Too often, we fall into this dangerous trap of believing that the position runs the show. There are templates for doing ministry that don’t account for the individualities of personality, mental health needs and the reality of time constraints.
Some of us have taken too literally the apostle Paul’s description of his ministry -- “I die daily” (1 Corinthians 15:31 NASB) -- and end up sacrificing ourselves for people Jesus already saved.
Maybe we do things the traditional way, the path of least resistance, rather than recognizing that changing times call for changing methods.
Thriving in ministry requires reflection, creativity and adaptability. It requires that we honor the wholeness of who we are by recognizing that our physical health, mental wellness, relational stability and vocational clarity all serve and support our call. When we over-attend to one element to the detriment of the others, it is difficult to thrive.
Valuing process over position means that being fully engaged in ministry does not require us to leave any part of ourselves out. God does not call us to neglect our physical health for the sake of being available whenever a parishioner calls. God does not call us to forsake family for the ecclesiastical commitment.
God is not interested in a hustle mentality that leaves no space for reflection or Sabbath.
Moreover, valuing process means reckoning with the realities of poverty, injustice, oppression and discrimination as they affect us as individuals and the communities we serve. This framework calls us to be whole, real people serving whole, real people and leading them to see and understand God in new and liberative ways.
Valuing process over position cannot be divorced from who we are as cultural beings. There is something in us, as Howard Thurman famously said, that “waits and listens for the sound of the genuine” in ourselves. It is easy to get distracted by things that are not really us -- things that are external rather than internal.
“There is so much traffic going on in your minds,” Thurman said, “… and in the midst of all of this you have got to find out what your name is.”
What is your name? Who does God say you are? How is God calling you to serve?
To truly know our names, we must connect with God and God’s intentions for us. Even in the face of a hectic reality with multiple demands at play, we cannot do this work without Sabbath, reflection and restoration. We in ministry can no longer view these moments of reflection and restoration as expendable.
I urge clergy to rework and reframe this belief as an everyday practice. Reflection and restoration are not bonuses when we get a break; they are necessities for doing effective ministry.

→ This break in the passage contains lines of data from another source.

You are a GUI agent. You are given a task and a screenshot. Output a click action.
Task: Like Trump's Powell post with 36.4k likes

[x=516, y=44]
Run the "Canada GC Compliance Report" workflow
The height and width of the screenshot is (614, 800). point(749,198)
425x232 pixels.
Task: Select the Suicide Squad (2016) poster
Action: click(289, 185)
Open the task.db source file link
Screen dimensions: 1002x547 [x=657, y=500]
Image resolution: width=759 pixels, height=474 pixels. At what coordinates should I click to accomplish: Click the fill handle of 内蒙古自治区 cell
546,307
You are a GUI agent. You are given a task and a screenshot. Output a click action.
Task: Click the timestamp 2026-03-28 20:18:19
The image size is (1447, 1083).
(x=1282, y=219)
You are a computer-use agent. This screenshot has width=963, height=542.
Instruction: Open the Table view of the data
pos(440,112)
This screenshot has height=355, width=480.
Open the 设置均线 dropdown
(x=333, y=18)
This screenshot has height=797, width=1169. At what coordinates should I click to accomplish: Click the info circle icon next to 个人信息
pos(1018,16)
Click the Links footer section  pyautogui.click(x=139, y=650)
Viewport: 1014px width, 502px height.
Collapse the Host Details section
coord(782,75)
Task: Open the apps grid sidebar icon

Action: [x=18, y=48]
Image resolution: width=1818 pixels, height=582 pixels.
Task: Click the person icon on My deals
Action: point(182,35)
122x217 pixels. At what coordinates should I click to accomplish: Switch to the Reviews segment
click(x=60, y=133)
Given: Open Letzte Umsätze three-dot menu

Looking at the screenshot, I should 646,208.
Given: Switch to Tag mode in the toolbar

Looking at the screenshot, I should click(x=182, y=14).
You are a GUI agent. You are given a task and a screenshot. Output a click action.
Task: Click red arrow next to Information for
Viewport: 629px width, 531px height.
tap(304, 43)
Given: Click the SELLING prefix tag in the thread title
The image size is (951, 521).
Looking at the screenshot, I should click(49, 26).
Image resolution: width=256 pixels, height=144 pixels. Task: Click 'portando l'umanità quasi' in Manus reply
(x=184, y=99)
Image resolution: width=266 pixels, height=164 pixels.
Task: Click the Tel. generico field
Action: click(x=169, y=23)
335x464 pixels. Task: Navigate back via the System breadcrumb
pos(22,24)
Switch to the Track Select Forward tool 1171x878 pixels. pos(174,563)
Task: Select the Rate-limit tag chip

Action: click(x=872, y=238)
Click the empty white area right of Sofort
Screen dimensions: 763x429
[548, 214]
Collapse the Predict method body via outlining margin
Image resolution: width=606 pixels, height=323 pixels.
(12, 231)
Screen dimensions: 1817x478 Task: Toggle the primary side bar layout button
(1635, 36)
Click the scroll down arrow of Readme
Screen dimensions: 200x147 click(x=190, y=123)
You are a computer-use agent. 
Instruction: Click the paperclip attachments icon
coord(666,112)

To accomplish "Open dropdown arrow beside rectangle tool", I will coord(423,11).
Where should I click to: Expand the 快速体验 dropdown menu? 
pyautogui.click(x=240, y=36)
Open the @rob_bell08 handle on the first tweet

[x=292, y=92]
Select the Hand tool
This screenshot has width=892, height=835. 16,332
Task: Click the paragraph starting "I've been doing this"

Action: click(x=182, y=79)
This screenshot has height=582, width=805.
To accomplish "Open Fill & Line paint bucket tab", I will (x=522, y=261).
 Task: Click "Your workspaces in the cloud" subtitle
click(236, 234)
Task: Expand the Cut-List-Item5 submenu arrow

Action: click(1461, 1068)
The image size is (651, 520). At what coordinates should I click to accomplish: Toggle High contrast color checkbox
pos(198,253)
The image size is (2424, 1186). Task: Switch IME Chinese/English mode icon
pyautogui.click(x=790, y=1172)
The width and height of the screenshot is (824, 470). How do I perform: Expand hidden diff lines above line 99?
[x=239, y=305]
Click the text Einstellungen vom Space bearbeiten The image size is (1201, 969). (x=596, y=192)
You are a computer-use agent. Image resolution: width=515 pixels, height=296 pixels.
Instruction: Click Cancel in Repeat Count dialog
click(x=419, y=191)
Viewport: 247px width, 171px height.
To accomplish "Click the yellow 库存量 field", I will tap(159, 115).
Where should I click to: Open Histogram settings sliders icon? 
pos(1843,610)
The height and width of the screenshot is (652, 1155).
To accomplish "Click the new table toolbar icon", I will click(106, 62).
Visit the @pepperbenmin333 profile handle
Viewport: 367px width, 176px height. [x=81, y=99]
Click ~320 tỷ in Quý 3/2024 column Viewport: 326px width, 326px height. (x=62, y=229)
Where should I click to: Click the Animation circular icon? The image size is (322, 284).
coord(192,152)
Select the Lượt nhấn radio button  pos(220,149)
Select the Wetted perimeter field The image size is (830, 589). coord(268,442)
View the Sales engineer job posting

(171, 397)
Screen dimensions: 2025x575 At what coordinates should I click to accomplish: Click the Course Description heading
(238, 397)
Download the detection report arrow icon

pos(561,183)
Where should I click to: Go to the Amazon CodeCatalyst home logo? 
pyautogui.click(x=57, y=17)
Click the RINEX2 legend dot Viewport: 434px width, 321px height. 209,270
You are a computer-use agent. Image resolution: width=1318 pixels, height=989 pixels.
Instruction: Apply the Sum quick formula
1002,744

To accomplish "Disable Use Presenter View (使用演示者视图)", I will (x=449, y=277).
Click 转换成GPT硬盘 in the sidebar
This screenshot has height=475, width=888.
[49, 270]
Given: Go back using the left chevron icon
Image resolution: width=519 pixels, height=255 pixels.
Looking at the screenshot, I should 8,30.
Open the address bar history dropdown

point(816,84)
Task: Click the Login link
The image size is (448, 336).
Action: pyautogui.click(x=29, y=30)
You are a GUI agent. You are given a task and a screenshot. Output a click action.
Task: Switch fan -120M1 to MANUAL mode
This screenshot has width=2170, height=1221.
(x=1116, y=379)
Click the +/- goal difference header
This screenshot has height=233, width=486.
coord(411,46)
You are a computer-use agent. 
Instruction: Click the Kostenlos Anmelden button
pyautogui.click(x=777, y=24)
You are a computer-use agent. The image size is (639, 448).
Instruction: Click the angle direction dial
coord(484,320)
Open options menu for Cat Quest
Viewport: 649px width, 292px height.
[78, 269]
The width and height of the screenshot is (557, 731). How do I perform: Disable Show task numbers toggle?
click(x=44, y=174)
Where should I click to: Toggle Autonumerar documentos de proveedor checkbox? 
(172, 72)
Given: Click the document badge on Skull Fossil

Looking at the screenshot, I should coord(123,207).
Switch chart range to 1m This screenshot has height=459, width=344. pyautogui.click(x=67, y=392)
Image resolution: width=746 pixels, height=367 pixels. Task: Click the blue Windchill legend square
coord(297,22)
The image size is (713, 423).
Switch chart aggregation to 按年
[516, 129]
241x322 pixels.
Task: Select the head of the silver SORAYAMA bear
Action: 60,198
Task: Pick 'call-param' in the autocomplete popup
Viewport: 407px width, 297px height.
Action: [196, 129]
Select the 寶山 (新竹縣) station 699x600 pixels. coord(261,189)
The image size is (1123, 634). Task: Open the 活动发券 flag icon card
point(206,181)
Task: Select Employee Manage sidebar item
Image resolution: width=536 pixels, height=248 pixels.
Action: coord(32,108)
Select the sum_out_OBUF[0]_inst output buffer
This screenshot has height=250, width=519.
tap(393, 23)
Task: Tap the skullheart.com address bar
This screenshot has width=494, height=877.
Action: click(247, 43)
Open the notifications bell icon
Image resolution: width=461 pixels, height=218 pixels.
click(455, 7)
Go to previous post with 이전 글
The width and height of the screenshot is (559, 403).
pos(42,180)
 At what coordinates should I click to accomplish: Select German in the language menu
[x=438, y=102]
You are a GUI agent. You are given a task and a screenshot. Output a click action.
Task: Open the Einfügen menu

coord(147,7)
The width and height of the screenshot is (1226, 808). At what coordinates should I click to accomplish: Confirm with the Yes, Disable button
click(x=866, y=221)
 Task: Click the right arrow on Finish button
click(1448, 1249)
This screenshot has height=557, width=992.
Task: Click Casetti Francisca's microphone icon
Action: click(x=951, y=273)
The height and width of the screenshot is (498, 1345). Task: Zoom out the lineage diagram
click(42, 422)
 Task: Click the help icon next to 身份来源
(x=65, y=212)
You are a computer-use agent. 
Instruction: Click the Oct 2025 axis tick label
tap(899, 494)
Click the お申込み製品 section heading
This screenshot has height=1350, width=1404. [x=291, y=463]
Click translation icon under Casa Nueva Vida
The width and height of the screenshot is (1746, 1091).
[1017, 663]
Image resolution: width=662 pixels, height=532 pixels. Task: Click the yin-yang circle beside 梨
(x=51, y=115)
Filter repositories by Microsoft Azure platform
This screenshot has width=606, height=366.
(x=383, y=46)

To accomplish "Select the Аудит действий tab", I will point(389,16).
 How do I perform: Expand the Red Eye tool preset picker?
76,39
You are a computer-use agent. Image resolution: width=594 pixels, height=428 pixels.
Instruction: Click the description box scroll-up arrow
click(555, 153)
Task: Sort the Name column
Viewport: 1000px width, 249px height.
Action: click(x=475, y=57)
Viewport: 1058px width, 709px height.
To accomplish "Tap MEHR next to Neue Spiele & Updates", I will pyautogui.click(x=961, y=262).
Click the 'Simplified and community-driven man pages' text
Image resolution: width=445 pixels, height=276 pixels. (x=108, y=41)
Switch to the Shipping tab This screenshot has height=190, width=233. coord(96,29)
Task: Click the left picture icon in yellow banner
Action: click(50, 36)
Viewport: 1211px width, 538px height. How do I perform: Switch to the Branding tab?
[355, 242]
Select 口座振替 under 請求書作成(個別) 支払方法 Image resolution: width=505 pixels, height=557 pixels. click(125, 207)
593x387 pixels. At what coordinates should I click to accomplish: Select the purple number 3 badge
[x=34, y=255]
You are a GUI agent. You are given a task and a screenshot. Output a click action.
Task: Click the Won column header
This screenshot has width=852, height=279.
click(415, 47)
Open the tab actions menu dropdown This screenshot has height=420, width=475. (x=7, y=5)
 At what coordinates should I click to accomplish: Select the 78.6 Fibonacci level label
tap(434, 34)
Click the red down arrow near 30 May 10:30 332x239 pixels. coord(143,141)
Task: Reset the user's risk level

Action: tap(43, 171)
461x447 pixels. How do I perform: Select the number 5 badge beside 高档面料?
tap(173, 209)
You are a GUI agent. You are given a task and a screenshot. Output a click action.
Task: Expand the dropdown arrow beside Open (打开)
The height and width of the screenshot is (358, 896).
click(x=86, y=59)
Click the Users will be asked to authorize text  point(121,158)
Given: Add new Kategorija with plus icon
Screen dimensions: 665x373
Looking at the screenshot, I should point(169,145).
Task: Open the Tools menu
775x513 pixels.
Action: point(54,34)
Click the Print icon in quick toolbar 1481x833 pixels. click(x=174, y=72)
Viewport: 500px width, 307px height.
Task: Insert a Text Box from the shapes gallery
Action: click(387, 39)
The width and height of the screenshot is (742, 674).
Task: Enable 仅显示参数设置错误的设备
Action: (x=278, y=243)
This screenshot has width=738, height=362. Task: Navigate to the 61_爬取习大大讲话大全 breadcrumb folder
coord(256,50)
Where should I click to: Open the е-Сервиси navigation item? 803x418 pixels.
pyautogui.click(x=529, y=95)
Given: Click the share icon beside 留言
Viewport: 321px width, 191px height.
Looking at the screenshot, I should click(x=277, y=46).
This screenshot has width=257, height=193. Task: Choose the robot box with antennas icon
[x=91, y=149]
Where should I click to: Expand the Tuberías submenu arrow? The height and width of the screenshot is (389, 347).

This work demands that we make time to move toward balance -- to evaluate and reevaluate our priorities and boundaries, and to take care of our emotional health. It is not a luxury; it is an act of stewardship that honors what God has given us.
When we truly connect with how God is calling us (not just where God is calling us), our sense of discernment about our yeses and our nos becomes clearer and our decisions easier to execute.
In this particular moment, when we are called to re-envision church and community in the face of the COVID-19 pandemic, the demand to get clear about God’s intentions for us becomes even more urgent.
As we seek to be the church and to be in community in the absence of proximity, we need to know both our personal gifts and the particular space God is calling us and our communities to fill in this new iteration of church.
More than ever, we must know our names. To know our names, the focus must be on the being -- being with God, being with each other and being with ourselves. In our moments of stillness and reflection, God speaks and God directs.